Король опустил глаза.
— Мне очень жаль, но он отказал мне в моей смиренной просьбе. Он написал, что готов рискнуть военной удачей. Хочет биться в тот самый день, когда Господь наш въезжал в Иерусалим! В то самое утро, когда Господь наш въезжал в Святой город, он не прочь начать сражение, этот ожесточившийся молодой человек!
— Да он просто отвратителен! — Маргарита с трудом сдерживала раздражение. — Впрочем, его намерение, возможно, нам даже на руку.
— Я прикажу герцогу Сомерсету не вступать в бой, — продолжал король. — Нашим людям не следует воевать в воскресенье, тем более в Вербное воскресенье. Они должны просто построиться и стоять спокойно, демонстрируя нашу веру в Господа.
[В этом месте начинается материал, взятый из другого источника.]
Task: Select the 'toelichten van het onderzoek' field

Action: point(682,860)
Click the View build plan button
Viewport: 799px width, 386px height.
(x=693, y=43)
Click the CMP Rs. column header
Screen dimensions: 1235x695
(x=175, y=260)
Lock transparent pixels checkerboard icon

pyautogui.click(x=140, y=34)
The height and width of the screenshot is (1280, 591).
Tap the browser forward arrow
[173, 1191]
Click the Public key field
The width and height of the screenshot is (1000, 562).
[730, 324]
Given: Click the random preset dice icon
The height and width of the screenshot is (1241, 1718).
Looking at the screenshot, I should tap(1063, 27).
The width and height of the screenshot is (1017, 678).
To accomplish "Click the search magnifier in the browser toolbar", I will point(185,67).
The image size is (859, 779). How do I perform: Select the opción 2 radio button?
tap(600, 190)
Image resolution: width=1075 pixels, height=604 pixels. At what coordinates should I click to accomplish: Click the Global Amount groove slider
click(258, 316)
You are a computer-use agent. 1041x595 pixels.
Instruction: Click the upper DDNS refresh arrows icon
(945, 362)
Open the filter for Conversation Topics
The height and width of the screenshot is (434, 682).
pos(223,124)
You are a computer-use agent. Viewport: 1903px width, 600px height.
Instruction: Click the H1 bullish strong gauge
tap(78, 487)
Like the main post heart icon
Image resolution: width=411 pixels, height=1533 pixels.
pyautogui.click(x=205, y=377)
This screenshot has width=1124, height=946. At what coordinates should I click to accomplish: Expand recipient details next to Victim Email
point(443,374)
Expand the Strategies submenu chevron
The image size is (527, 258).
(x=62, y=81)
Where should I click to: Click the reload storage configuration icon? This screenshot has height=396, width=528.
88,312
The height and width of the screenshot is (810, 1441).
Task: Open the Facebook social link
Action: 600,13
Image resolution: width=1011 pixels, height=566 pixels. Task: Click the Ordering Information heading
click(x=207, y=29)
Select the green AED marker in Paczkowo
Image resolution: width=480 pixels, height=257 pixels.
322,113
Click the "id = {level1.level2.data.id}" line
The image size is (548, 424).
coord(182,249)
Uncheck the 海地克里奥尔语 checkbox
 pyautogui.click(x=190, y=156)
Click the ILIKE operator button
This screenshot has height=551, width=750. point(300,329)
Если Эдуард пойдет в атаку и первым нанесет удар, они должны подставить вторую щеку…
— Нет, они должны защищаться! — прервала его Маргарита. — И Господь благословит нас, если мы всего лишь будем защищаться во время столь кощунственной атаки.
Ее слова заставили короля глубоко задуматься. Потом он спросил:
— Так может, пусть Сомерсет до понедельника отойдет на прежние позиции?
— Ваша милость, Сомерсет со своим войском расположился сейчас как нельзя более удачно, — мягко промолвила я. — Возможно, нам следует подождать и посмотреть, что из всего этого выйдет. Вы свой шаг уже сделали — предложили святое перемирие; пока этого достаточно.
— Я поинтересуюсь, каково мнение епископа на сей счет, — заключил король. — А сегодня вечером я стану молиться и ждать от Господа совета. Я буду молиться всю ночь.
Король действительно бодрствовал всю ночь, молясь в монастырской церкви; монахи из аббатства входили туда и, отслужив мессу, выходили, оставив его одного, а он, словно ничего не замечая, все молился. Я легла спать, но сна не было; как я могла спать, если Ричард и Энтони всю ночь провели на холме, под снегом, на ледяном северном ветру, предвкушая завтрашнюю битву — битву в святой праздник.
Утром небо было мрачным и каким-то белесым; казалось, облака опустились совсем низко и грузно легли прямо на городские стены. Около девяти часов начался снег; тяжелые хлопья падали так густо, что вызывали головокружение. Промерзшая земля была уже усыпана снегом, и город, казалось, присел и съежился под этим непрерывным снегопадом, становившимся все сильнее.
Войдя к Маргарите, я обнаружила, что она мечется по комнате, засунув руки в рукава и пытаясь хоть немного согреться: ее явно знобило от волнения. Король по-прежнему молился в аббатстве, а она была вынуждена снова командовать сборами.
— Если мы победим, то сразу же пойдем на Лондон, и уж на этот раз они не посмеют не открыть передо мной ворота! Ну а если не победим…
Она не договорила, и мы обе перекрестились.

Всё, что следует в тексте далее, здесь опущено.